A time before the service for family and the community to gather, view the loved one if they choose, and offer words of comfort.
The evening before the principal service is, in every tradition we serve, a gathering time. The names change — visitation, vigil, wake, shemira — and the practice changes. The function is the same: the family is brought together with its community before the public service.
The visitation is typically held at the funeral home the evening before the service, often from 4 to 7 in the afternoon. The body is present (open or closed casket; the family chooses), a guestbook is set out, and family receive friends as they come. The pastor often arrives toward the end for a brief prayer of comfort.

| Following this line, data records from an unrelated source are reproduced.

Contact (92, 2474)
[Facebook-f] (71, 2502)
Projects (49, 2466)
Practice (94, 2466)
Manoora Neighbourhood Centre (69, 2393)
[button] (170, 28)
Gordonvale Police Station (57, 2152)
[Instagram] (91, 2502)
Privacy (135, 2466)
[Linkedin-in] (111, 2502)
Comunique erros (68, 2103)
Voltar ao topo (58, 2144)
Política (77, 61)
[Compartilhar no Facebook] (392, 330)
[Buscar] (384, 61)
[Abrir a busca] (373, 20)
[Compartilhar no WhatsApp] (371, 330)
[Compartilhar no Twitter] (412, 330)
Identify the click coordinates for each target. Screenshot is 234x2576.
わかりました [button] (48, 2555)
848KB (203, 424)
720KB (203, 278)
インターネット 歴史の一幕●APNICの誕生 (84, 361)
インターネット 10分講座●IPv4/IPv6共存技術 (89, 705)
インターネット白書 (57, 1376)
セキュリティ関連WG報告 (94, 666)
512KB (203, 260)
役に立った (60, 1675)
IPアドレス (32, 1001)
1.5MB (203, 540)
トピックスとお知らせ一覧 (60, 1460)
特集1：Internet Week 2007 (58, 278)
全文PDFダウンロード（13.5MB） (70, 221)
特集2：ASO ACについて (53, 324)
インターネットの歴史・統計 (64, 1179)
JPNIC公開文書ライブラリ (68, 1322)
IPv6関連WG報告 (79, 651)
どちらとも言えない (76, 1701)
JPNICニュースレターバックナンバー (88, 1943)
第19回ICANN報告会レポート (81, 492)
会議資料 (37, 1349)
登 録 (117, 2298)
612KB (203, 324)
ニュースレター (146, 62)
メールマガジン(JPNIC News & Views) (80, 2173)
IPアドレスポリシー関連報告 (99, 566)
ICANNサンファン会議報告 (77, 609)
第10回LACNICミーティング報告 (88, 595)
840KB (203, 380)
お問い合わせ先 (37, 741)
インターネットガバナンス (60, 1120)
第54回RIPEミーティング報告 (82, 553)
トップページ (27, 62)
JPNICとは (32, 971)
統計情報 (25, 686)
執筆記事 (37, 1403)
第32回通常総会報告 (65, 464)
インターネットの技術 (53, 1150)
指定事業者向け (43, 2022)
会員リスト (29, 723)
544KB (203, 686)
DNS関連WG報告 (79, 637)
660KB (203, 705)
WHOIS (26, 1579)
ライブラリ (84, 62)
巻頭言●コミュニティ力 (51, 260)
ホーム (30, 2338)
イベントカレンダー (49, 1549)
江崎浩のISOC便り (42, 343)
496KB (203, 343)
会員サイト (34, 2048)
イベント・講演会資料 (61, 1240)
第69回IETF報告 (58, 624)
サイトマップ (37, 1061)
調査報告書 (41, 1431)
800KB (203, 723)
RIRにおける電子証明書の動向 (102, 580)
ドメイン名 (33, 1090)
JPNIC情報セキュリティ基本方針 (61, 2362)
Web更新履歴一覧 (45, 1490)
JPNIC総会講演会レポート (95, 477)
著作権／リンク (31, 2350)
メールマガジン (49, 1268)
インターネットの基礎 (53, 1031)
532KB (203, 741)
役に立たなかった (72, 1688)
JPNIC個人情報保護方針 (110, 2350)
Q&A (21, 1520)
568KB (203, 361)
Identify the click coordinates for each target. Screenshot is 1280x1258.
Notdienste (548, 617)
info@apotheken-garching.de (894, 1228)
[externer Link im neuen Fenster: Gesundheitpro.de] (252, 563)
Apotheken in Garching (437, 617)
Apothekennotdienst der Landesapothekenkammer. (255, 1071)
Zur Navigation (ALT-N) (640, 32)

The Vigil for the Deceased is a formal rite from the Order of Christian Funerals. We host the Vigil in our chapel, with the Rosary led by a parish priest, deacon, or designated lay leader. Scripture is read, a brief homily offered, and the family receives the community.
There is no visitation in the public sense — the body is not viewed. Instead, שמירה (shemira) is observed: shomrim sit with the body from death until burial, reading psalms. The community visits the family during shiva — the seven days at home after burial — not before.
The wake the evening before. The family hour comes first — immediate family alone with the deceased. After the family hour, the doors open to the community. The choir often rehearses through the wake; the church mothers prepare the sanctuary; the obituary booklet is distributed to those who arrive.